* Region’s GDP seen growing 3.2 pct next year- UN’s ECLAC
* 2014 growth seen picking up vs 2013 levels
By Anthony Esposito
SANTIAGO, Dec 11 (Reuters) - Growth in the economies of Latin America and the Caribbean is expected to gather pace next year, as a more favorable global outlook boosts demand for the region’s exports, the United Nations economic body for Latin America said.
The region is expected to grow by 3.2 percent in 2014, a step up from the forecast for this year of 2.6 percent growth, the Santiago-based Economic Commission for Latin America and the Caribbean said in a report on Wednesday.
Consumer spending will also continue to spur Latin American economies, though at a softer rate than in the past. ECLAC said the global economic situation heralded some opportunities for the region in 2014.
“Opportunities include increased international trade and the possibility of harnessing currency depreciations to ensure sustained changes in relative prices,” Executive Secretary Alicia Barcena said in a statement.
But a volatile global economy, more expensive external financing and a deterioration of current accounts are latent risks, ECLAC warned.
The U.S. Federal Reserve’s potential tapering of monthly bond purchases presents Latin America with a challenge and an opportunity, according to the body.
A reduction in the bond purchases could heighten global volatility and borrowing costs for the region, though weaker currencies could benefit key exports, which include oil, metals and grains.
This year’s growth estimate was downwardly revised from July’s estimate for 3.0 percent due to lower-than-expected external demand, international financial volatility and a slowdown in consumption.

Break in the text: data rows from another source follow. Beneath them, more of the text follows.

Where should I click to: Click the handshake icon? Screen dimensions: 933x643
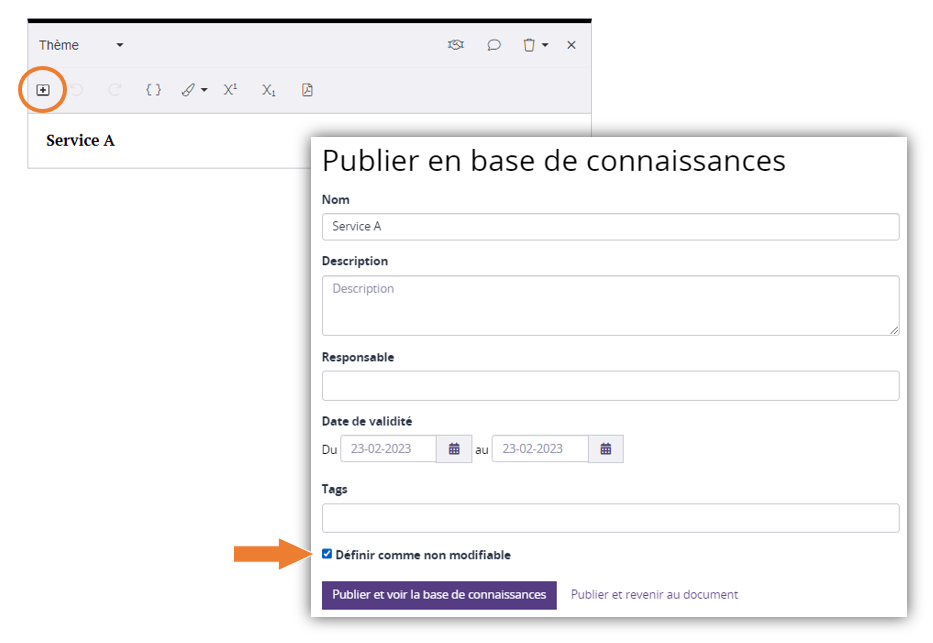[x=456, y=45]
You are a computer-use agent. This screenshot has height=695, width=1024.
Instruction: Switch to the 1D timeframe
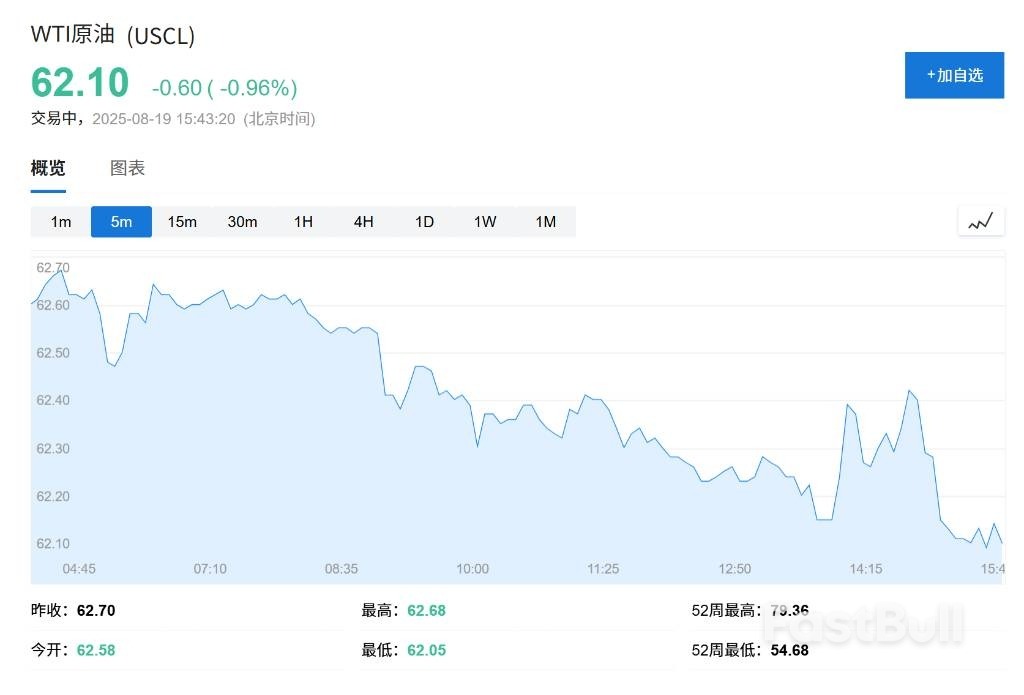[424, 221]
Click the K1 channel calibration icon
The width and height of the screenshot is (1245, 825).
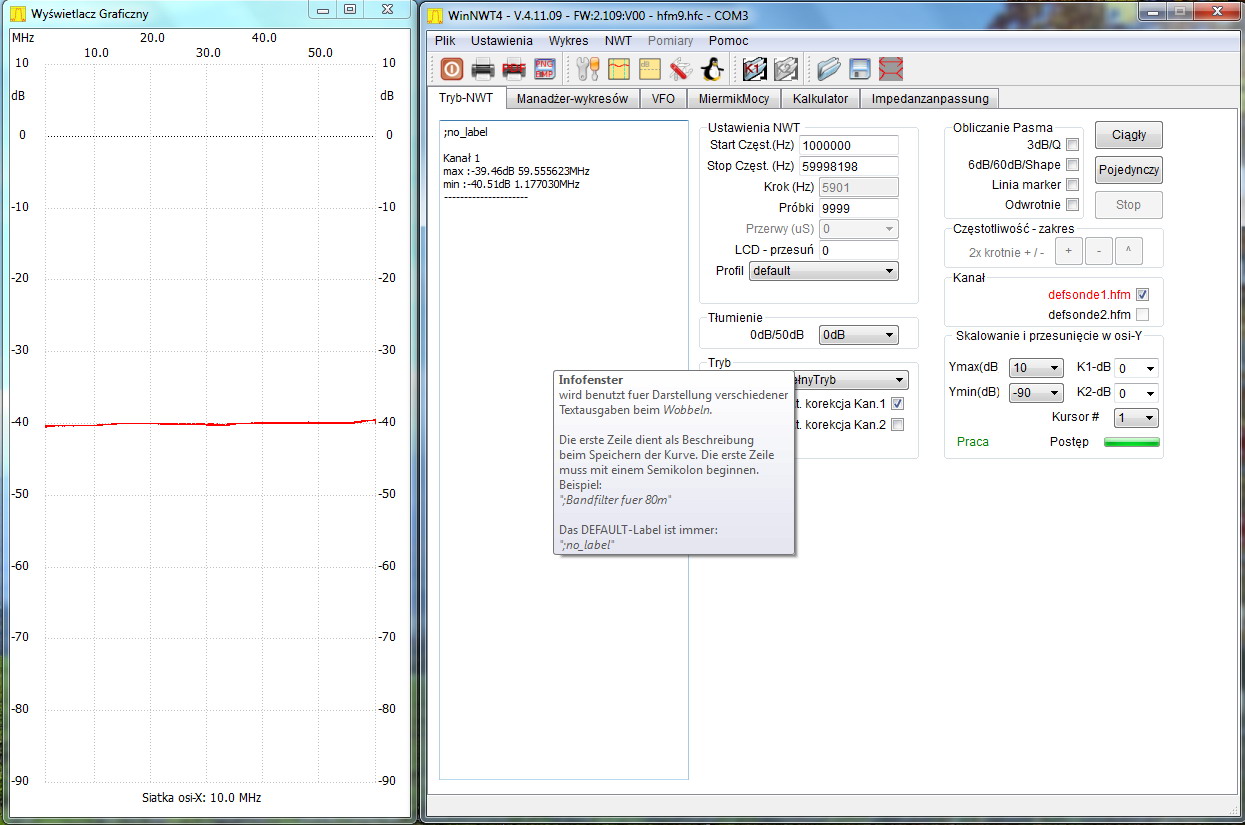(x=754, y=69)
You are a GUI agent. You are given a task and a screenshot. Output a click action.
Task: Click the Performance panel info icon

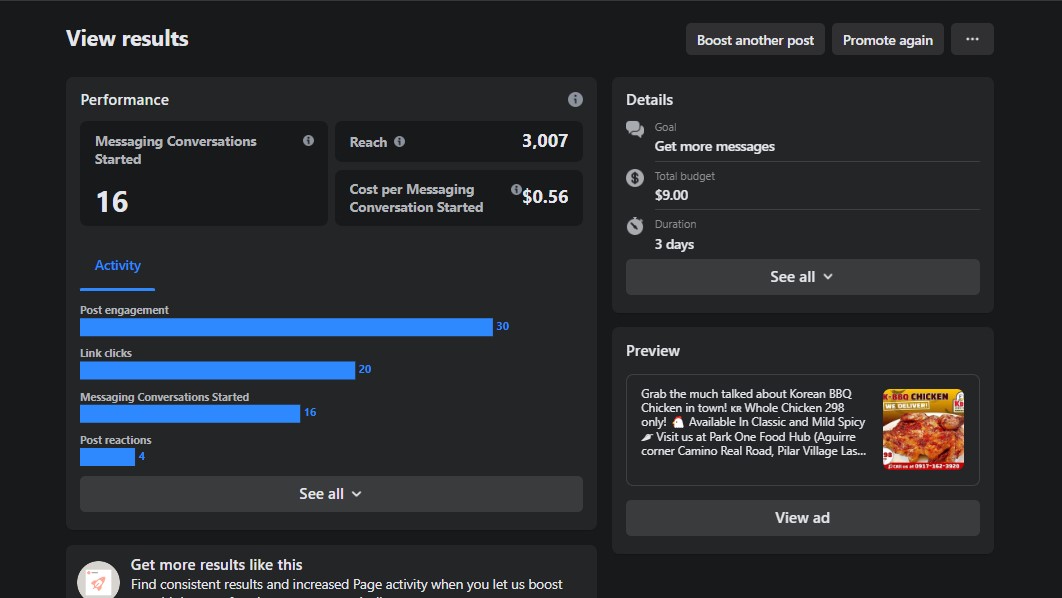tap(575, 99)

Still, the emerging region’s growth is set to top the world average. The World Bank in June forecast the world’s GDP will grow 2.2 percent this year.
Brazil and Mexico, Latin America’s two biggest economies, which lagged the regional average in 2013, are seen picking up next year.
Regional powerhouse Brazil is seen clocking 2.6 percent economic growth in 2014, a small lift from this year’s estimated 2.4 percent expansion.
The U.N. body said “favorable effects” of some policies implemented this year, including lower inflation and greater infrastructure and energy investment, would benefit the Brazilian economy in 2014.
Latin America’s second largest economy, Mexico, is forecast to notch 3.5 percent economic growth next year, well up from a forecast of 1.3 percent in 2013, as demand rises.
By contrast, Argentina’s economic growth is seen easing to 2.6 percent from this year’s estimated 4.5 percent.
ECLAC said the grains-dependent country is facing a more fragile external scenario, a larger current account deficit and limited access to credit.
Economic expansion is expected to moderately gather steam in Andean investor darlings Colombia and Peru, though growth is seen easing slightly in Chile.